Reply: We added a new paragraph following description of TP53 stabilizers, which mentioned availability of hypomethylating agents for TP53-mutated AML.

>Section 4.1: Please specify standard therapy and conventional chemotherapy.

Reply: The regimens were specified.

>Section 4.3.: Please describe the effects of other p53 activators (e.g., nutlins) on AML.

We added a new paragraph which mentioned about MDM2 inhibitors.

>Section 5, Conclusion: This section is a bit short and rather a summary than a conclusion. Please provide more possible future aspects based on the data shown in this manuscript.

We wrote a little bit more in conclusion.

Reviewer 2 Report

This manuscript is a mixture of two reviews and the presentation of original data.

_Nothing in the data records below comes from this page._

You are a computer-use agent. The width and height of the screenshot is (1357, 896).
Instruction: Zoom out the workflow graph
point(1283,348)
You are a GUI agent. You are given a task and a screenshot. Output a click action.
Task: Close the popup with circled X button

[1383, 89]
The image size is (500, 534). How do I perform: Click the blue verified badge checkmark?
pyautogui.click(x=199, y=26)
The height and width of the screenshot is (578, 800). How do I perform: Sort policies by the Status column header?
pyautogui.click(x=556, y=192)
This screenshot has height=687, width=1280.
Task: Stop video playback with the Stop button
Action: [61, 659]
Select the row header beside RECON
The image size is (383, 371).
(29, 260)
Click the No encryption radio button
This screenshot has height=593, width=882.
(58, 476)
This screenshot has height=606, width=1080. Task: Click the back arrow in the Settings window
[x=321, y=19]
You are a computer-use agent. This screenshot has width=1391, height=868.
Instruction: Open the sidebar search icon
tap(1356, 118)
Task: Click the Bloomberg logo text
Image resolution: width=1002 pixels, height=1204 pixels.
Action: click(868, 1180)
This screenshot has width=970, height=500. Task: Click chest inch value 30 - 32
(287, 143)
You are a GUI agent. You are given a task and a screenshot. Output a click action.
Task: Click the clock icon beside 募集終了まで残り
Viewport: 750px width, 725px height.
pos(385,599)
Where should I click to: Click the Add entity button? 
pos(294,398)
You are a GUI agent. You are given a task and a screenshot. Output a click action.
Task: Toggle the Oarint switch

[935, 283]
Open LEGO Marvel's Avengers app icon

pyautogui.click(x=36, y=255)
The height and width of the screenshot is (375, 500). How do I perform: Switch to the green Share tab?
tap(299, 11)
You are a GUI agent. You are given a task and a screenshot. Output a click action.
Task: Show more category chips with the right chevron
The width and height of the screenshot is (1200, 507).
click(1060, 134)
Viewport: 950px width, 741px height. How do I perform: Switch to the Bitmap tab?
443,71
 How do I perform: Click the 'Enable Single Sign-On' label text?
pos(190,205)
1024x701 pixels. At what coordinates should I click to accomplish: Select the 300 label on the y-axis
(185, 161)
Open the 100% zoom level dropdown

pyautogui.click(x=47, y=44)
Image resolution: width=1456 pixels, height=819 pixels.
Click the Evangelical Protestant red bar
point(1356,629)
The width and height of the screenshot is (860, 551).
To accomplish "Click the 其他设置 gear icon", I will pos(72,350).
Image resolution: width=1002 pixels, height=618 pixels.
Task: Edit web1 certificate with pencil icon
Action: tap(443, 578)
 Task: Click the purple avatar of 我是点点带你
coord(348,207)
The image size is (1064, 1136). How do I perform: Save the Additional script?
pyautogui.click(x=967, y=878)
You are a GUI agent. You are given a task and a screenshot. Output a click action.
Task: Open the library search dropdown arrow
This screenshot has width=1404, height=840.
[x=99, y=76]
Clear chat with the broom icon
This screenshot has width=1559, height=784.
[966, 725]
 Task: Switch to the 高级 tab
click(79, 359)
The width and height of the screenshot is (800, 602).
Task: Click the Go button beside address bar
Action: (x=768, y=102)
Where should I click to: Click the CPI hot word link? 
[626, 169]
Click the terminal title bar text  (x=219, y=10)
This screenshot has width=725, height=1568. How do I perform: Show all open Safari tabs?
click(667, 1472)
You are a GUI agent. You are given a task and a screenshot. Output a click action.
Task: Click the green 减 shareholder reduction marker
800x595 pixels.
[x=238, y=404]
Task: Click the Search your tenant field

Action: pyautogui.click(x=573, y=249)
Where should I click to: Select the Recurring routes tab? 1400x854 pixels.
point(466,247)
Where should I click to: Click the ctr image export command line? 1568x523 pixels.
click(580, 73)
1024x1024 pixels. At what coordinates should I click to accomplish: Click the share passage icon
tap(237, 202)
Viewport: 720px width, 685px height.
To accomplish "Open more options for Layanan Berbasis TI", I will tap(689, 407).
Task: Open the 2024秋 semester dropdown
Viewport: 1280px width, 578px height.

The first review, following a short description of the 2017 ELN classification of prognostic factors in acute myeloid leukemia, is a series of small paragraphs describing the structure and function of the anomalies considered in this classification as related to adverse prognosis, presented in the order of the ELN classification.

The second part of the manuscript, strangely dubbed “real-world etiology of adverse genetic abnormalities” is in fact an analysis of two Japanese studies. The first was published more than 10 years ago and is a clinical trial without any clear hint at “real life”. The other one is a genomic project that enrolled relapsed/refractory AML patients or patients ineligible for standard therapy. This is more “real life” since the therapeutic strategies were very heterogeneous. This study has been proposed as an interim analysis in an abstract at ASH 2020 and, more recently, again as an abstract, focusing on the genomic analysis at ASH 2021. Data from these patients are here reanalyzed comparing conventional cytogenetics alone or in combination with high throughput sequencing, demonstrating that 39 more patients were classified as presenting with and adverse profile. Patient outcomes based on these two stratifications are presented. Of note no conclusion nor message is derived from this presentation.

The third part of the manuscript is another review, based on some targeted therapies.

This work clearly lacks a well-defined objective. Moreover, being presented as a review, it should state how the articles were chosen, with which keywords, and the strategy for retaining or discarding the reports retrieved should be presented. Some messages should be clearly derived at least from the clinical study and for the use of the drugs that were chosen to be discussed.

The manuscript is globally reasonably well-written yet should be checked for grammatical errors.

The reference list is curious with the volume number preceding the year of publication, followed by pagination.

Author Response

We appreciate your precious comments that make this paper more valuable. The reply for your indications and questions are following.

>This work clearly lacks a well-defined objective. Moreover, being presented as a review, it should state how the articles were chosen, with which keywords, and the strategy for retaining or discarding the reports retrieved should be presented. Some messages should be clearly derived at least from the clinical study and for the use of the drugs that were chosen to be discussed.

We added method of searching literature in the introduction section. A summary figure of molecular-targeted therapy introduced in this paper was added in section 4, and the message of this paper was clarified in section 5 (conclusion).

>The manuscript is globally reasonably well-written yet should be checked for grammatical errors.

This paper got English proofreading again.

>The reference list is curious with the volume number preceding the year of publication, followed by pagination.

We re-checked and followed the MDPI Reference List and Citations Style Guide.